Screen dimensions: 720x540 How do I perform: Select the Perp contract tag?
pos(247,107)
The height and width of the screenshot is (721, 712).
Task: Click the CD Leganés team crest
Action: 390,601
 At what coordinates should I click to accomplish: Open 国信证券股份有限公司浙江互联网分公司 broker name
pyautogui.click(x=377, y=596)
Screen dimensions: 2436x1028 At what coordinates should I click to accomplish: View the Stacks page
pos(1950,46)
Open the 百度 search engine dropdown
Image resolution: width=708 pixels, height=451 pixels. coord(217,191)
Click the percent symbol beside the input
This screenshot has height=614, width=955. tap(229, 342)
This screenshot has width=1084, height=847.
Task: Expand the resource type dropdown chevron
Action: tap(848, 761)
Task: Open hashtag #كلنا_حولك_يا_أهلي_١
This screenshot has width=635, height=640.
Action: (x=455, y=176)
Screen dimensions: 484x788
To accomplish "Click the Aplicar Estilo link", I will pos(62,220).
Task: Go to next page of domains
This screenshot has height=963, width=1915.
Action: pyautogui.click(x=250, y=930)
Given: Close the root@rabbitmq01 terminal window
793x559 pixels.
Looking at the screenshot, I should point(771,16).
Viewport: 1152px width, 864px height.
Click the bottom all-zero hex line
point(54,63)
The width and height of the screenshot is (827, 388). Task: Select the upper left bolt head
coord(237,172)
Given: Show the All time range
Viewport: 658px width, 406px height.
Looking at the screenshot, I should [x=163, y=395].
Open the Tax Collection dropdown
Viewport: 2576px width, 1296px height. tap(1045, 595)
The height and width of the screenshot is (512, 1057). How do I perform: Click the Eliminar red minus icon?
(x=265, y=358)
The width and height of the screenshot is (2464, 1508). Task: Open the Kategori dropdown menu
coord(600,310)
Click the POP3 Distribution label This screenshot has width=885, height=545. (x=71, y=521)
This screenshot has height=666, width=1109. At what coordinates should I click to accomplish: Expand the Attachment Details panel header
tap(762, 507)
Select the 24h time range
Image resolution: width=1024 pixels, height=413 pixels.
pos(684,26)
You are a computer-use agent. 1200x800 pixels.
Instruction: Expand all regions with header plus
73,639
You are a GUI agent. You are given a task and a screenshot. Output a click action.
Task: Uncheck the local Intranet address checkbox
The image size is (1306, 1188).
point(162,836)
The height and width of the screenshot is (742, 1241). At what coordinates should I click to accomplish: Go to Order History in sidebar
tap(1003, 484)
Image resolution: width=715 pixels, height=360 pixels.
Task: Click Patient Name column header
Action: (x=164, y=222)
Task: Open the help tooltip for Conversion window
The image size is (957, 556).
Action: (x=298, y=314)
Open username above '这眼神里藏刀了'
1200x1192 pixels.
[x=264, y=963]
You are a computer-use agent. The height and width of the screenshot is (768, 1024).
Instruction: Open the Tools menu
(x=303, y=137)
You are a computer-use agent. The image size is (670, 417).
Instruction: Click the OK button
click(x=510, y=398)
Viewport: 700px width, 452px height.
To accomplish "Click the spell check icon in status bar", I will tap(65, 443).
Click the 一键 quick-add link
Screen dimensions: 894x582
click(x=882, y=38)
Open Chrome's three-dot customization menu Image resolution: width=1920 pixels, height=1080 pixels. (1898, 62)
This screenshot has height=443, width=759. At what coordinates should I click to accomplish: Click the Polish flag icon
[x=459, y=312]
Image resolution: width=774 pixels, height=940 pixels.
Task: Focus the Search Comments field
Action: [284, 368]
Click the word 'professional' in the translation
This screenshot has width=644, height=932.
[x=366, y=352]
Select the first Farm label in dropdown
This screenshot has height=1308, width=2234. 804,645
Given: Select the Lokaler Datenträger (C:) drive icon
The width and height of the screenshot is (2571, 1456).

SHORT PROBLEM:
Render all the data above as a Markdown table with two columns, n and Line. Give each nonblank line its own row, numbered in order.

EXERCISE OUTPUT:
| n | Line |
|---|---|
| 1 | Screen dimensions: 720x540 How do I perform: Select the Perp contract tag? |
| 2 | pos(247,107) |
| 3 | The height and width of the screenshot is (721, 712). |
| 4 | Task: Click the CD Leganés team crest |
| 5 | Action: 390,601 |
| 6 |  At what coordinates should I click to accomplish: Open 国信证券股份有限公司浙江互联网分公司 broker name |
| 7 | pyautogui.click(x=377, y=596) |
| 8 | Screen dimensions: 2436x1028 At what coordinates should I click to accomplish: View the Stacks page |
| 9 | pos(1950,46) |
| 10 | Open the 百度 search engine dropdown |
| 11 | Image resolution: width=708 pixels, height=451 pixels. coord(217,191) |
| 12 | Click the percent symbol beside the input |
| 13 | This screenshot has height=614, width=955. tap(229, 342) |
| 14 | This screenshot has width=1084, height=847. |
| 15 | Task: Expand the resource type dropdown chevron |
| 16 | Action: tap(848, 761) |
| 17 | Task: Open hashtag #كلنا_حولك_يا_أهلي_١ |
| 18 | This screenshot has width=635, height=640. |
| 19 | Action: (x=455, y=176) |
| 20 | Screen dimensions: 484x788 |
| 21 | To accomplish "Click the Aplicar Estilo link", I will pos(62,220). |
| 22 | Task: Go to next page of domains |
| 23 | This screenshot has height=963, width=1915. |
| 24 | Action: pyautogui.click(x=250, y=930) |
| 25 | Given: Close the root@rabbitmq01 terminal window |
| 26 | 793x559 pixels. |
| 27 | Looking at the screenshot, I should point(771,16). |
| 28 | Viewport: 1152px width, 864px height. |
| 29 | Click the bottom all-zero hex line |
| 30 | point(54,63) |
| 31 | The width and height of the screenshot is (827, 388). Task: Select the upper left bolt head |
| 32 | coord(237,172) |
| 33 | Given: Show the All time range |
| 34 | Viewport: 658px width, 406px height. |
| 35 | Looking at the screenshot, I should [x=163, y=395]. |
| 36 | Open the Tax Collection dropdown |
| 37 | Viewport: 2576px width, 1296px height. tap(1045, 595) |
| 38 | The height and width of the screenshot is (512, 1057). How do I perform: Click the Eliminar red minus icon? |
| 39 | (x=265, y=358) |
| 40 | The width and height of the screenshot is (2464, 1508). Task: Open the Kategori dropdown menu |
| 41 | coord(600,310) |
| 42 | Click the POP3 Distribution label This screenshot has width=885, height=545. (x=71, y=521) |
| 43 | This screenshot has height=666, width=1109. At what coordinates should I click to accomplish: Expand the Attachment Details panel header |
| 44 | tap(762, 507) |
| 45 | Select the 24h time range |
| 46 | Image resolution: width=1024 pixels, height=413 pixels. |
| 47 | pos(684,26) |
| 48 | You are a computer-use agent. 1200x800 pixels. |
| 49 | Instruction: Expand all regions with header plus |
| 50 | 73,639 |
| 51 | You are a GUI agent. You are given a task and a screenshot. Output a click action. |
| 52 | Task: Uncheck the local Intranet address checkbox |
| 53 | The image size is (1306, 1188). |
| 54 | point(162,836) |
| 55 | The height and width of the screenshot is (742, 1241). At what coordinates should I click to accomplish: Go to Order History in sidebar |
| 56 | tap(1003, 484) |
| 57 | Image resolution: width=715 pixels, height=360 pixels. |
| 58 | Task: Click Patient Name column header |
| 59 | Action: (x=164, y=222) |
| 60 | Task: Open the help tooltip for Conversion window |
| 61 | The image size is (957, 556). |
| 62 | Action: (x=298, y=314) |
| 63 | Open username above '这眼神里藏刀了' |
| 64 | 1200x1192 pixels. |
| 65 | [x=264, y=963] |
| 66 | You are a computer-use agent. The height and width of the screenshot is (768, 1024). |
| 67 | Instruction: Open the Tools menu |
| 68 | (x=303, y=137) |
| 69 | You are a computer-use agent. The image size is (670, 417). |
| 70 | Instruction: Click the OK button |
| 71 | click(x=510, y=398) |
| 72 | Viewport: 700px width, 452px height. |
| 73 | To accomplish "Click the spell check icon in status bar", I will tap(65, 443). |
| 74 | Click the 一键 quick-add link |
| 75 | Screen dimensions: 894x582 |
| 76 | click(x=882, y=38) |
| 77 | Open Chrome's three-dot customization menu Image resolution: width=1920 pixels, height=1080 pixels. (1898, 62) |
| 78 | This screenshot has height=443, width=759. At what coordinates should I click to accomplish: Click the Polish flag icon |
| 79 | [x=459, y=312] |
| 80 | Image resolution: width=774 pixels, height=940 pixels. |
| 81 | Task: Focus the Search Comments field |
| 82 | Action: [284, 368] |
| 83 | Click the word 'professional' in the translation |
| 84 | This screenshot has width=644, height=932. |
| 85 | [x=366, y=352] |
| 86 | Select the first Farm label in dropdown |
| 87 | This screenshot has height=1308, width=2234. 804,645 |
| 88 | Given: Select the Lokaler Datenträger (C:) drive icon |
| 89 | The width and height of the screenshot is (2571, 1456). |